◆ EXERCISE BRIEF:
Give the entries again, exactly as written.

◆ TASK DATA:
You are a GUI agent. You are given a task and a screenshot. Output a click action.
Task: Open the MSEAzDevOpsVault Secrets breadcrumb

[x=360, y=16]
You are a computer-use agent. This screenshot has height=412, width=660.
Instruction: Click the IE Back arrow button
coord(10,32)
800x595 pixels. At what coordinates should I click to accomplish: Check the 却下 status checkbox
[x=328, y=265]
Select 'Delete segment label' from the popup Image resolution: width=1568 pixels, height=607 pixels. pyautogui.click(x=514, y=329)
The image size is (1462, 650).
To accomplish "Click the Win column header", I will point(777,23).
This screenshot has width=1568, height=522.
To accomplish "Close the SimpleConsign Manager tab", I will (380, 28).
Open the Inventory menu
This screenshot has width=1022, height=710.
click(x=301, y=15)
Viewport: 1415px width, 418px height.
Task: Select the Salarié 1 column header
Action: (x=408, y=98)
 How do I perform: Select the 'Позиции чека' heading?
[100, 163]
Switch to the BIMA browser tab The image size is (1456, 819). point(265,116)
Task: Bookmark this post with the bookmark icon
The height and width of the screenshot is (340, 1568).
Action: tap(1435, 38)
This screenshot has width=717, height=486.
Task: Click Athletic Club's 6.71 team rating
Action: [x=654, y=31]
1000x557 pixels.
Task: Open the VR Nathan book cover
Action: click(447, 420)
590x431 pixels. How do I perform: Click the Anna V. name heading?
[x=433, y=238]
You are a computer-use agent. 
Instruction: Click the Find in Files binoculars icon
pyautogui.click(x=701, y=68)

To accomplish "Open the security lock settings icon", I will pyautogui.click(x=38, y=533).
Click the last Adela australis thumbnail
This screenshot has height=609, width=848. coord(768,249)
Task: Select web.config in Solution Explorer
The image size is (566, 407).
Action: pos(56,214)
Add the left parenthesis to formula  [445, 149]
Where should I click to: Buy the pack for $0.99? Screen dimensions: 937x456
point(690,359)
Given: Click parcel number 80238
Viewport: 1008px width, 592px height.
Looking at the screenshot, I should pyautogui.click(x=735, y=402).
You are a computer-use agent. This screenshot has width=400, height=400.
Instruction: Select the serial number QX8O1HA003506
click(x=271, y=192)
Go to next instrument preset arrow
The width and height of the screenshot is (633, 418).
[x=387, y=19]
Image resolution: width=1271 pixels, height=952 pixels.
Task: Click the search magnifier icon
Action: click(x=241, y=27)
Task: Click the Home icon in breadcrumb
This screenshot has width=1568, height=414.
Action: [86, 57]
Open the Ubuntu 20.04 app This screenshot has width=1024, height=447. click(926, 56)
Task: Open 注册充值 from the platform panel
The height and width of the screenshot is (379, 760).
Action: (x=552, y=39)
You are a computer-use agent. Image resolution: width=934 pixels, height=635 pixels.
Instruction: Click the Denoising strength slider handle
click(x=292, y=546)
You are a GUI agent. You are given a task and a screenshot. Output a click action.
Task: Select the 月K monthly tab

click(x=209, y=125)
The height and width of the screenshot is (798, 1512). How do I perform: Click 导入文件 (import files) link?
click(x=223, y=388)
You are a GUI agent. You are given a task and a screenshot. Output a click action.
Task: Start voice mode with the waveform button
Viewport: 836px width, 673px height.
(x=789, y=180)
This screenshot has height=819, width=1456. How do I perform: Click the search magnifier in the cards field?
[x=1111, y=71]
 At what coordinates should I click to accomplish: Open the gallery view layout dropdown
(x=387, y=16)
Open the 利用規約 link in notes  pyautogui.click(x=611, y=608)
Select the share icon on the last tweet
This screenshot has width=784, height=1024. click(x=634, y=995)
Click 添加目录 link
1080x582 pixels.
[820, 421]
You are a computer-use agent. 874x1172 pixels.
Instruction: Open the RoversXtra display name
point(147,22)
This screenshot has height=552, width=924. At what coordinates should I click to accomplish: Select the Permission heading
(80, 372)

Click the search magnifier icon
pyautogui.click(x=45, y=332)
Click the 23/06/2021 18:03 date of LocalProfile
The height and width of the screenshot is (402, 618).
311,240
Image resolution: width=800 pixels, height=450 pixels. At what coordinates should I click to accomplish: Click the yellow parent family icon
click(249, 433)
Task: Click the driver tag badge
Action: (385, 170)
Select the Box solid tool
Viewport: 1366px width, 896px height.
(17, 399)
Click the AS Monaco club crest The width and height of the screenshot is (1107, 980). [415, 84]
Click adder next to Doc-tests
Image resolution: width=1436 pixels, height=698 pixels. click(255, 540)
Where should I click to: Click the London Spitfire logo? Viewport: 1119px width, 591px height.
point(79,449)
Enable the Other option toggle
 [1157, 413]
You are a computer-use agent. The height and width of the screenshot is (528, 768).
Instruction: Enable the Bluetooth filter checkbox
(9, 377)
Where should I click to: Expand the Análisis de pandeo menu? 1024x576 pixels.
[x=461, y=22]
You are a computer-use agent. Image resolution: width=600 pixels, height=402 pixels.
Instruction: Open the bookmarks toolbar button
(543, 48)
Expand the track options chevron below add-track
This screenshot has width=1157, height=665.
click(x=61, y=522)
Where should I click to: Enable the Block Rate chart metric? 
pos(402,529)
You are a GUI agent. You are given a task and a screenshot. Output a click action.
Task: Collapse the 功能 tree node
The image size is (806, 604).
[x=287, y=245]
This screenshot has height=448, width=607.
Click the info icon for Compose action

◆ ANSWER SPACE:
You are a GUI agent. You are given a task and a screenshot. Output a click action.
Task: Open the MSEAzDevOpsVault Secrets breadcrumb

[x=360, y=16]
You are a computer-use agent. This screenshot has height=412, width=660.
Instruction: Click the IE Back arrow button
coord(10,32)
800x595 pixels. At what coordinates should I click to accomplish: Check the 却下 status checkbox
[x=328, y=265]
Select 'Delete segment label' from the popup Image resolution: width=1568 pixels, height=607 pixels. pyautogui.click(x=514, y=329)
The image size is (1462, 650).
To accomplish "Click the Win column header", I will point(777,23).
This screenshot has width=1568, height=522.
To accomplish "Close the SimpleConsign Manager tab", I will (380, 28).
Open the Inventory menu
This screenshot has width=1022, height=710.
click(x=301, y=15)
Viewport: 1415px width, 418px height.
Task: Select the Salarié 1 column header
Action: (x=408, y=98)
 How do I perform: Select the 'Позиции чека' heading?
[100, 163]
Switch to the BIMA browser tab The image size is (1456, 819). point(265,116)
Task: Bookmark this post with the bookmark icon
The height and width of the screenshot is (340, 1568).
Action: tap(1435, 38)
This screenshot has width=717, height=486.
Task: Click Athletic Club's 6.71 team rating
Action: [x=654, y=31]
1000x557 pixels.
Task: Open the VR Nathan book cover
Action: click(447, 420)
590x431 pixels. How do I perform: Click the Anna V. name heading?
[x=433, y=238]
You are a computer-use agent. 
Instruction: Click the Find in Files binoculars icon
pyautogui.click(x=701, y=68)

To accomplish "Open the security lock settings icon", I will pyautogui.click(x=38, y=533).
Click the last Adela australis thumbnail
This screenshot has height=609, width=848. coord(768,249)
Task: Select web.config in Solution Explorer
The image size is (566, 407).
Action: pos(56,214)
Add the left parenthesis to formula  [445, 149]
Where should I click to: Buy the pack for $0.99? Screen dimensions: 937x456
point(690,359)
Given: Click parcel number 80238
Viewport: 1008px width, 592px height.
Looking at the screenshot, I should pyautogui.click(x=735, y=402).
You are a computer-use agent. This screenshot has width=400, height=400.
Instruction: Select the serial number QX8O1HA003506
click(x=271, y=192)
Go to next instrument preset arrow
The width and height of the screenshot is (633, 418).
[x=387, y=19]
Image resolution: width=1271 pixels, height=952 pixels.
Task: Click the search magnifier icon
Action: click(x=241, y=27)
Task: Click the Home icon in breadcrumb
This screenshot has width=1568, height=414.
Action: [86, 57]
Open the Ubuntu 20.04 app This screenshot has width=1024, height=447. click(926, 56)
Task: Open 注册充值 from the platform panel
The height and width of the screenshot is (379, 760).
Action: (x=552, y=39)
You are a computer-use agent. Image resolution: width=934 pixels, height=635 pixels.
Instruction: Click the Denoising strength slider handle
click(x=292, y=546)
You are a GUI agent. You are given a task and a screenshot. Output a click action.
Task: Select the 月K monthly tab

click(x=209, y=125)
The height and width of the screenshot is (798, 1512). How do I perform: Click 导入文件 (import files) link?
click(x=223, y=388)
You are a GUI agent. You are given a task and a screenshot. Output a click action.
Task: Start voice mode with the waveform button
Viewport: 836px width, 673px height.
(x=789, y=180)
This screenshot has height=819, width=1456. How do I perform: Click the search magnifier in the cards field?
[x=1111, y=71]
 At what coordinates should I click to accomplish: Open the gallery view layout dropdown
(x=387, y=16)
Open the 利用規約 link in notes  pyautogui.click(x=611, y=608)
Select the share icon on the last tweet
This screenshot has width=784, height=1024. click(x=634, y=995)
Click 添加目录 link
1080x582 pixels.
[820, 421]
You are a computer-use agent. 874x1172 pixels.
Instruction: Open the RoversXtra display name
point(147,22)
This screenshot has height=552, width=924. At what coordinates should I click to accomplish: Select the Permission heading
(80, 372)

Click the search magnifier icon
pyautogui.click(x=45, y=332)
Click the 23/06/2021 18:03 date of LocalProfile
The height and width of the screenshot is (402, 618).
311,240
Image resolution: width=800 pixels, height=450 pixels. At what coordinates should I click to accomplish: Click the yellow parent family icon
click(249, 433)
Task: Click the driver tag badge
Action: (385, 170)
Select the Box solid tool
Viewport: 1366px width, 896px height.
(17, 399)
Click the AS Monaco club crest The width and height of the screenshot is (1107, 980). [415, 84]
Click adder next to Doc-tests
Image resolution: width=1436 pixels, height=698 pixels. click(255, 540)
Where should I click to: Click the London Spitfire logo? Viewport: 1119px width, 591px height.
point(79,449)
Enable the Other option toggle
 [1157, 413]
You are a computer-use agent. The height and width of the screenshot is (528, 768).
Instruction: Enable the Bluetooth filter checkbox
(9, 377)
Where should I click to: Expand the Análisis de pandeo menu? 1024x576 pixels.
[x=461, y=22]
You are a computer-use agent. Image resolution: width=600 pixels, height=402 pixels.
Instruction: Open the bookmarks toolbar button
(543, 48)
Expand the track options chevron below add-track
This screenshot has width=1157, height=665.
click(x=61, y=522)
Where should I click to: Enable the Block Rate chart metric? 
pos(402,529)
You are a GUI agent. You are given a task and a screenshot. Output a click action.
Task: Collapse the 功能 tree node
The image size is (806, 604).
[x=287, y=245]
This screenshot has height=448, width=607.
Click the info icon for Compose action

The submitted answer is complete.